Original topic: 重启tikv一个节点后,tikv服务一直报警call CheckLeader failed,日志一直刷
[TiDB Usage Environment] Production Environment / Testing / PoC
[TiDB Version] 6.1.2
[Reproduction Path] Operations performed that led to the issue: Restarted TiKV node
[Encountered Issue: Problem Phenomenon and Impact] TiKV service continuously alarms: call CheckLeader failed
[Resource Configuration] Navigate to TiDB Dashboard - Cluster Info - Hosts and take a screenshot of this page
[Attachments: Screenshots/Logs/Monitoring]
Try to maintain 3 nodes.
It looks like your machines are not enough for mixed deployment.
Please refer to the official deployment as much as possible:
This situation may be caused by data inconsistency between the restarted TiKV node and other nodes. You can try the following steps to troubleshoot:
- First, you can check the status of the node using the
pd-ctl
tool with the following command:
pd-ctl -u http://{pd_ip}:{pd_port} store
Where {pd_ip}
and {pd_port}
are the IP address and port number of the PD. If the node status is Tombstone
, it means the node has been deleted and needs to be re-added.
- If the node status is
Up
, you can try using the tikv-ctl
tool to check if the data on the node is consistent with other nodes with the following command:
tikv-ctl --host {tikv_ip}:{tikv_port} --db {db_path} --check-compact
Where {tikv_ip}
and {tikv_port}
are the IP address and port number of the TiKV node, and {db_path}
is the data storage path of the TiKV node. If the data on the node is inconsistent with other nodes, you can try using the tikv-ctl
tool to repair the data with the following command:
tikv-ctl --host {tikv_ip}:{tikv_port} --db {db_path} --compact {start_key} {end_key}
Where {start_key}
and {end_key}
are the start and end key values of the data range that needs to be repaired.
- If the above steps do not resolve the issue, you can try restarting the entire TiDB cluster.

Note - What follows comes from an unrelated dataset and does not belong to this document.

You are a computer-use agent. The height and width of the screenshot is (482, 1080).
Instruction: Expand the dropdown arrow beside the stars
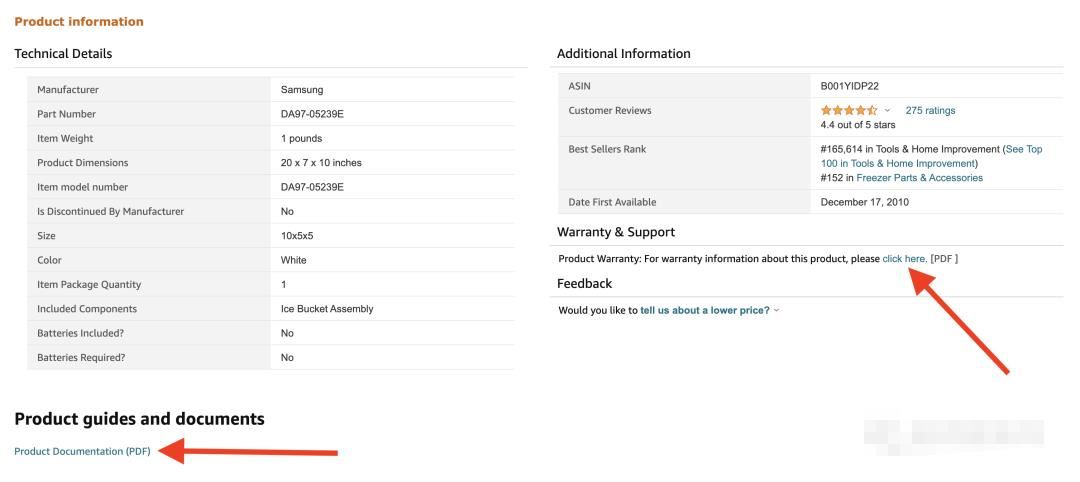click(x=887, y=111)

The configuration is a bit low, and the CPU performance is not sufficient.
Add another machine with the same configuration, expand 1 PD and 1 TiDB on this machine, and then scale down the original 3 PD and 3 TiDB that were deployed together with TiKV. If the machine performance is insufficient, it is best to deploy TiKV separately, especially not to place TiKV and PD together.